GoldieBlox is the brainchild of Debbie Sterling, a Stanford University graduate and engineer-turned-entrepreneur. She created GoldieBlox — which includes a construction toy set and storybook starring the tool-wielding character Goldie — to teach girls basic engineering skills and open more pathways for women to pursue jobs in the male-dominated industry.

“I’m trying to give girls something more than just dolls and princesses,” she said.

Ms. Sterling, 30, hopes that the soon-to-be-released GoldieBlox will teach more girls to love tech-heavy disciplines and open their minds to engineering. And if Ms. Sterling can shake up the old-school toy industry, which for years has offered girls little more than busty dolls and pink Legos, all the better, she said.

“If you’re a little girl, you have Barbie and Polly Pocket,” Ms. Sterling said. “You have fashion icons and beauty and spa, and you’re told what’s important is what you look like.”

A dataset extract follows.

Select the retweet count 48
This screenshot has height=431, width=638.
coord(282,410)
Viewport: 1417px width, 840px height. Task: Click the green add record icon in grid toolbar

But this isn’t just a plug for girl power; Oakland-based GoldieBlox has caught the attention of researchers and educators nationwide who say the toy could help engage more girls in science, technology, engineering, and mathematics, or STEM, an education priority for the Obama Administration.

The GoldieBlox book, written and illustrated by Ms. Sterling, follows Goldie as she invents machines and solves problems with a cast of animal friends that includes a Spanish-speaking dog, Nacho, and a tutu-wearing pink dolphin. The pegboard and tool kit allow kids to learn engineering concepts, like how a wheel and axle work and the basics of tension, force, and friction.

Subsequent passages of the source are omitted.